DIN and SID in DaaS-IoT¶
DaaS-IoT uses two core identifiers to define addressing, routing and domain boundaries: DIN (Device Identification Number) and SID (System Identifier).
These identifiers determine how nodes communicate, synchronize, discover each other and maintain separation between independent overlays.
1. DIN — Device Identification Number¶
A DIN is a unique 32-bit identifier assigned to each node.
It functions as the equivalent of an address in the overlay:
- every DDO includes a source DIN and destination DIN
- routing and link tracking depend on DINs
- discovery and synchronization events use DIN references
DINs allow the runtime to:
- maintain active link states
- track communication sessions
- identify nodes during time synchronization (dATS)

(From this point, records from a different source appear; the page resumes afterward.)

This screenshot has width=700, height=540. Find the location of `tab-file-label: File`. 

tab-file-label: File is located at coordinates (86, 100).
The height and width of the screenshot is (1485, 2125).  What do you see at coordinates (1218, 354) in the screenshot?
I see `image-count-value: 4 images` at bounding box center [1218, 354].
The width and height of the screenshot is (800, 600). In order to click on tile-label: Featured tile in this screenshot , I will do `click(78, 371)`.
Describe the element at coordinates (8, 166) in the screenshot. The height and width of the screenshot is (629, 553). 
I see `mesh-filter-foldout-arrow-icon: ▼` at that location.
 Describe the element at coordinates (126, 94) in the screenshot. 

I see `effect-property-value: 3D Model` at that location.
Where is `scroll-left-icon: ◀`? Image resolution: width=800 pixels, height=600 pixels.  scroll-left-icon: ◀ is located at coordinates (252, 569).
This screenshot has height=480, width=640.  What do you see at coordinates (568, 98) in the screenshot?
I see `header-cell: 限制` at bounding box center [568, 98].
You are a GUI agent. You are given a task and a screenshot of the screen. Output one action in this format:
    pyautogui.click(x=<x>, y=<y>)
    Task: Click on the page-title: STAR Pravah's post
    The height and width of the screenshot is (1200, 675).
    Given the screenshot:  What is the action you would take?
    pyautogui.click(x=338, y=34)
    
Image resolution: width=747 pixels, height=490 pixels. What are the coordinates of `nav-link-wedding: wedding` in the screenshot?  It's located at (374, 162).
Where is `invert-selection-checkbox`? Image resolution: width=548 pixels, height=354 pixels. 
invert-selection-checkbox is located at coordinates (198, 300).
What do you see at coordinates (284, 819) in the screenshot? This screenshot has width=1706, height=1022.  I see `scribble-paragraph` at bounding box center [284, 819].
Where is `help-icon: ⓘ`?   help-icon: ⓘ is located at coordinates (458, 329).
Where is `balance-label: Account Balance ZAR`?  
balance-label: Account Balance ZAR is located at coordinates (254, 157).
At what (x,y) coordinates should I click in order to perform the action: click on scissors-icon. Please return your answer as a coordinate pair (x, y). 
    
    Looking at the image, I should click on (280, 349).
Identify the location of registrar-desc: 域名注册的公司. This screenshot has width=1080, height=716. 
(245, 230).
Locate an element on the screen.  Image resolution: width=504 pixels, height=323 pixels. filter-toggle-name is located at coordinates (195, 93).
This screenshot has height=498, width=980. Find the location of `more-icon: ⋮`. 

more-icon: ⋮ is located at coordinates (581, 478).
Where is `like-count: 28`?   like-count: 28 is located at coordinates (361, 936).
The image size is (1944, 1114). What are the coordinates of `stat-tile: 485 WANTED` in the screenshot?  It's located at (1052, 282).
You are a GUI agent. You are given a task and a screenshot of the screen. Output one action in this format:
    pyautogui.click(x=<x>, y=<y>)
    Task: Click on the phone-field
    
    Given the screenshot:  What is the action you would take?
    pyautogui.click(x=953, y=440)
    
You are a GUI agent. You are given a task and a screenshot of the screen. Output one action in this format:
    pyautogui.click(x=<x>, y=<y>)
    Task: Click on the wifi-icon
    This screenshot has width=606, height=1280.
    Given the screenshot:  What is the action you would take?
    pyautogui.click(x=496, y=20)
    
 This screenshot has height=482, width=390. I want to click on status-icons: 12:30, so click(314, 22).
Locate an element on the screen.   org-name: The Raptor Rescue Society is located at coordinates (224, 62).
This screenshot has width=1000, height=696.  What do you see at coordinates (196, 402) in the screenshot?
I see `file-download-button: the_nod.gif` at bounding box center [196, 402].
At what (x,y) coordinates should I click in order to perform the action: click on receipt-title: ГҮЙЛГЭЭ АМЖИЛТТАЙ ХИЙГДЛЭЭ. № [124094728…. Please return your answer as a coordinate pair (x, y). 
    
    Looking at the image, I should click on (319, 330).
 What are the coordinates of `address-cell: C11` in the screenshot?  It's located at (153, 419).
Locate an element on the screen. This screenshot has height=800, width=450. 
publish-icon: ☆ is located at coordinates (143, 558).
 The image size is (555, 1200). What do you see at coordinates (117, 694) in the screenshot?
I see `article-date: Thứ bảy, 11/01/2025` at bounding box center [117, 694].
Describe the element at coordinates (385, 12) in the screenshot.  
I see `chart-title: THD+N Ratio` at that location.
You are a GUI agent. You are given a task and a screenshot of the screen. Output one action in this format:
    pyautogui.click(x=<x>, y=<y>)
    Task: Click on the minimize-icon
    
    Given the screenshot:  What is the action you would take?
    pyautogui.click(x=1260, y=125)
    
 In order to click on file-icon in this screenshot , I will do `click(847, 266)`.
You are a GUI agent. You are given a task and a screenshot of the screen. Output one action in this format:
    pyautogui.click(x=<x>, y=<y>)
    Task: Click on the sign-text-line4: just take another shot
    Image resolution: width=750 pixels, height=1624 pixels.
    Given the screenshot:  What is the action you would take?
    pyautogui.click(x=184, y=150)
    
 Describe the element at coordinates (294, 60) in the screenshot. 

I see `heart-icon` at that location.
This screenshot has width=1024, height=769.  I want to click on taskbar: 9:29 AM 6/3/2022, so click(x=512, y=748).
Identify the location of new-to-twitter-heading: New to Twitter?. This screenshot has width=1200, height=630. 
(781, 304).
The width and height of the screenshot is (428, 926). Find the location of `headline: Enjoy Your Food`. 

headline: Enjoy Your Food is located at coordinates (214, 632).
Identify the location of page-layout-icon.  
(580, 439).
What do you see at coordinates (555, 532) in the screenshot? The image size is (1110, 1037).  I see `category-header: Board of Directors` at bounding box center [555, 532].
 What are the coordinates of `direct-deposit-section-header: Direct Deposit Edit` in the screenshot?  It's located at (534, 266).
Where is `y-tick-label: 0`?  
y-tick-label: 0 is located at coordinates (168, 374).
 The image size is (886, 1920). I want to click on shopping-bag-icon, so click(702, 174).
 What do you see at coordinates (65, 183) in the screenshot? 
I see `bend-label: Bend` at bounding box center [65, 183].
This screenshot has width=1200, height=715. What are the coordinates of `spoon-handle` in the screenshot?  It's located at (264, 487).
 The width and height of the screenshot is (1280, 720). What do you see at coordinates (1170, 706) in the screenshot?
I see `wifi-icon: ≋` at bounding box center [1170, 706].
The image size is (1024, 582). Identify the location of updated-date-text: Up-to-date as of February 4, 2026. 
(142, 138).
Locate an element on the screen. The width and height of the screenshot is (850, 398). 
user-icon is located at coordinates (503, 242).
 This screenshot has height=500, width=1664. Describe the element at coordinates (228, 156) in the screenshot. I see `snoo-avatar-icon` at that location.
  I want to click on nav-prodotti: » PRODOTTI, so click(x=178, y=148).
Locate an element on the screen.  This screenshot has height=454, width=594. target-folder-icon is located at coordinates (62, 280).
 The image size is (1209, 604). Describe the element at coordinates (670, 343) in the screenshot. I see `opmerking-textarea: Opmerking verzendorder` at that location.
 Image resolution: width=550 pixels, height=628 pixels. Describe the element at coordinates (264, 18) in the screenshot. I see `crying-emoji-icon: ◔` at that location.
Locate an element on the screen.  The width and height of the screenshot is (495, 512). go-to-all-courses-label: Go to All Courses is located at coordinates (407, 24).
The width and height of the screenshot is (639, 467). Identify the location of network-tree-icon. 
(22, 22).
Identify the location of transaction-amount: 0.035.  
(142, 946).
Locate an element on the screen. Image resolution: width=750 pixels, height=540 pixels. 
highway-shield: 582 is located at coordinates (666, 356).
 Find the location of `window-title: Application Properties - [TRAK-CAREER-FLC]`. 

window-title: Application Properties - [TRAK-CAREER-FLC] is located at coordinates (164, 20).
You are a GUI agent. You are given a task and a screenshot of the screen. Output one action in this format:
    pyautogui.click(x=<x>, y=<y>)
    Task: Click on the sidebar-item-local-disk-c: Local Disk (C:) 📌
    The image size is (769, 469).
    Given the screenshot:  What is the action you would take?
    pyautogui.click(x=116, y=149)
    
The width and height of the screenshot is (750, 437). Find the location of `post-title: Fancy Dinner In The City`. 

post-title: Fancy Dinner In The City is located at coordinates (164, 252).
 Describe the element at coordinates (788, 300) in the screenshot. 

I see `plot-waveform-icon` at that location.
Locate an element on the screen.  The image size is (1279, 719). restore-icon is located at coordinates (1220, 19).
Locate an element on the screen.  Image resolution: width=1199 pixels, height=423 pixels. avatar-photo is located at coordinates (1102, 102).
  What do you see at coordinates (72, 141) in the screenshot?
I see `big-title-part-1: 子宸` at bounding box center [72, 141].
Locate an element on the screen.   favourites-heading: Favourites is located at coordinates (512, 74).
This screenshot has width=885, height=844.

- manage overlay membership
DIN uniqueness is guaranteed within the scope of a SID.
2. SID — System Identifier¶
The SID defines the logical domain in which a set of DINs is visible and able to communicate.
You can think of it as:
- a network namespace
- a cluster identifier
- an isolation boundary
Nodes can exchange DDOs only if they share the same SID.
SID is used for:¶
- overlay initialization
- discovery domain definition
- time synchronization grouping
- routing and topology management
- multi-network isolation
3. Relationship Between DIN and SID¶
| Concept | DIN | SID |
|---|---|---|
| Identifies | A unique node | A logical network domain |
| Scope | Single node | Group of nodes |
| Used for | Addressing, routing, timestamps | Isolation, visibility, cluster boundaries |
| Assigned | Per‑node | Per‑deployment or dynamically |
| Required for | Sending/receiving DDOs | Joining a DaaS-IoT overlay |
4. Dynamic Assignment¶
DaaS-IoT supports dynamic runtime assignment:
- Nodes can join a network without knowing their DIN beforehand.
- The SID can be negotiated or inherited during discovery.
This makes deployments plug‑and‑play and avoids manual provisioning.
Summary¶
- DIN identifies a node.
- SID identifies a network.
- Together, they define how addressing, routing, visibility and synchronization behave in the overlay.